Another search was to locate a Piper Comanche 250 that had left FMN enroute to Hobbs. We Mites searched the west side of the Jemez mountains one late afternoon, but found nothing. A storm that hit that night, precluded further search for 3 days. Phil couldn't go out the day the weather cleared, so I went alone. Finding a small, high meadow that looked as though it had a distorted, partial SOS tramped in the snow I made several passes but could see nothing nearby, but could not eliminate the chance that the packed snow had been made by an injured human. So I flew to a nearby canyon where I had seen cabins, with the vague thought that I could somehow contact help there. Descending down the valley required a low-power glide. Passing by the cabins I could see they were abandoned, but I was also busy with worse problems by then.

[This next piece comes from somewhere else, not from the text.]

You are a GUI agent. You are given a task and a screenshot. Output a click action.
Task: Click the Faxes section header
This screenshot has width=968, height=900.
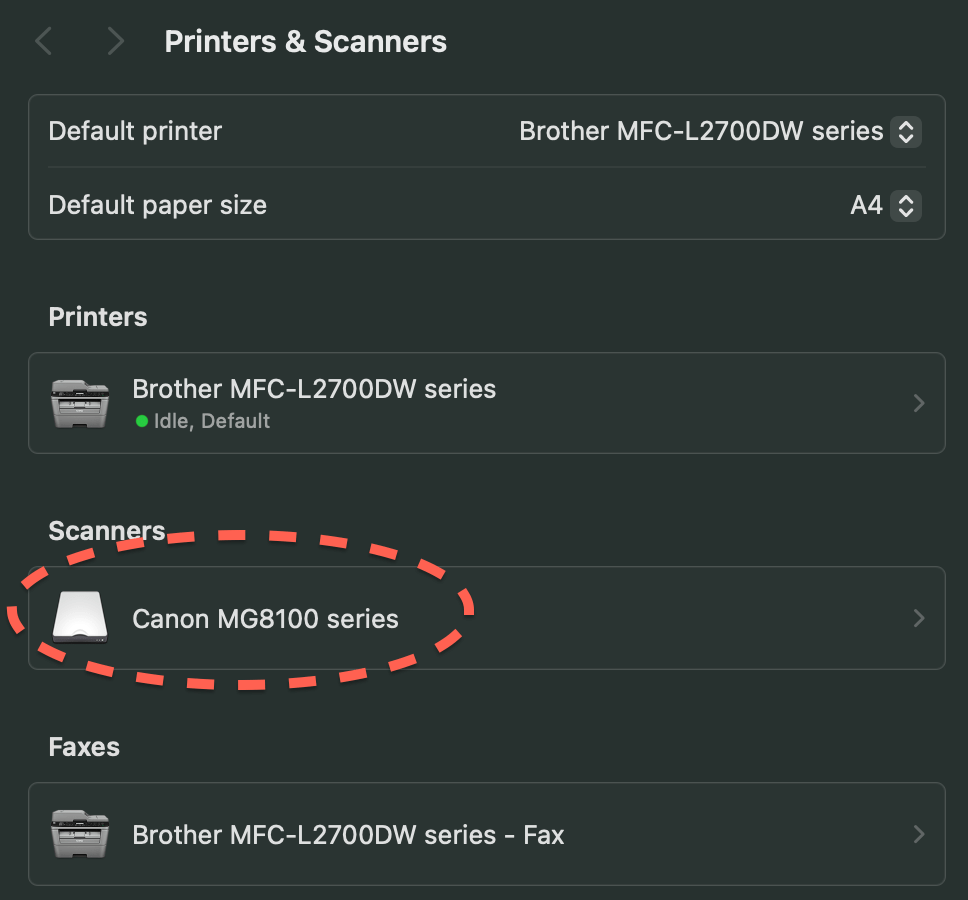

When I tried to add power to get out of the canyon the engine would just sputter. The cylinders had cooled severely in the bitterly cold air and the mixture wouldn't fire properly. I was sweating profusely in spite of the cold, trying to see a decent spot to set down in the boulders and trees, when the engine started running--roaring--again. It turned out that the “SOS” was probably a coincidental trampling by an animal since the Piper Comanche and dead occupant were found by woodcutters a week or so later in the area Phil and I had searched the first day. I would have joined that occupant had my engine delayed running properly for another 10 seconds in the canyon.

There were a few more searches in the Mites, but nothing of note. Phil and I did participate in a few in southern NM that offered us some comfortable (warm) searching for a change. All of them were fruitless, but they gave us a sense of purpose and a sense of helping. That was the only return considering that we received only gas for our time and plane expense.